We’ve been giving out kudos lately here at SPR (check out our recent blog singing Boston’s praises) and while we’re at it, we can’t miss Delaware. The last time we check in with the state solar policy was lukewarm at best, and we gave it a mediocre “C” grade. Boy have things changed! If you check out the Delaware state page now, you’ll see Delaware boasts one of the shortest payback timeframes in the nation for residential solar power systems.
How has Delaware gone from the middle of the pack to top of the heap so quickly? Simple, really; Delaware built solar incentives around a top-notch Renewables Portfolio Standard (“RPS”). An RPS is a law that sets minimum levels –generally a certain percentage of total electricity production– of renewable energy that utilities must produce by a certain date.
Delaware’s RPS mandates 25% renewable energy by 2025-2026, including 3.5% from solar power. That’s a pretty strong Standard, and its implementation proves what we’ve been saying over and over again in our state updates: a strong RPS is the core of successful statewide solar policy.
Delaware’s RPS was first passed in 2005 with an initial goal of 10% renewable energy. In 2007 the renewable energy minimum was raised to 20%, and a solar carve-out of approximately 2% was added. Standards were raised again in 2010 to their the 25%/3.5% levels they remain at today.
As the RPS has grown, the available incentives have grown with it. Nearly every Delaware resident now qualifies for a hefty up-front rebate on the purchase of a residential solar power system through the Delaware Green Energy Program. In fact, because of the RPS’ 3.5% solar-specific requirement, two of the three major rebate programs here offer $5,000 more in potential rebates for residential solar systems compared to other forms of renewable energy.
OK. So the RPS’ rising standards have helped improve the rebate situation, but has it generated other solar incentives?

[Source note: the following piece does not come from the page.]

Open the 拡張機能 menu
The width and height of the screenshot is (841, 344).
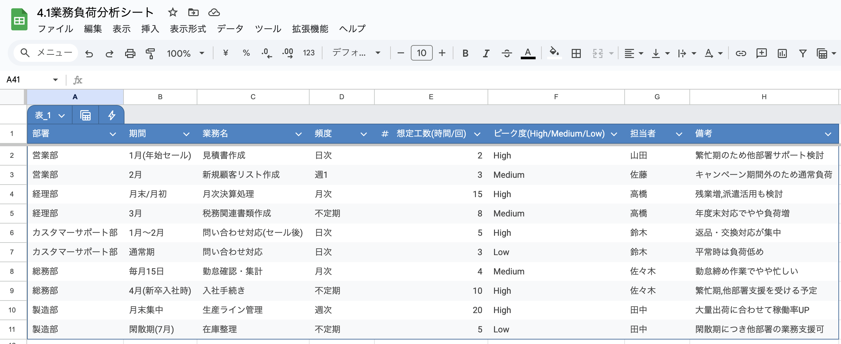pyautogui.click(x=310, y=29)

Sure has! Delaware’s Solar Renewable Energy Credit (“SREC”) market is strong primarily because SRECS are tied directly to the RPS. For every 1000 kilowatt-hours (“kwh”) of solar power you produce you get 1 SREC. The utility companies are allowed to purchase those SRECs to use toward their RPS minimums.
Because the RPS imposes hefty fines on utility companies that fall short of the required levels of renewable energy production, SRECs can bring in a lot of extra cash for you while still being cheaper than paying penalties for the utility companies. That’s kept prices high.
In the past we’ve seen SRECs go for over $600 each, but the recent market suggests that about $310 per SREC is a more practical estimate of your expected return. Still, at $310/SREC, you’re making close to two grand ($1,814) just in the first year on a 5kw system!
Really … that’s pretty much it. That’s everything Delaware needed to do to make itself one of the strongest states in the nation for solar power.
It’s amazing what a few big fat checks can do, huh? And it all started with the strengthening of the Renewables Portfolio Standard. That simple straightforward lesson is one we hope other states will follow.
It’s also a lesson that shouldn’t surprise us of course. Setting mandatory renewable energy levels forces politicians and utility companies to talk less and do more about renewable energy.
We’ve covered a lot of solar policy in a lot of states here at Solar Power Rocks, and if there is one pattern we are absolutely certain of, it’s this: show us a state with a strong Renewables Portfolio Standard, and we’ll show you a state with strong solar policy. Welcome to the club, Delaware.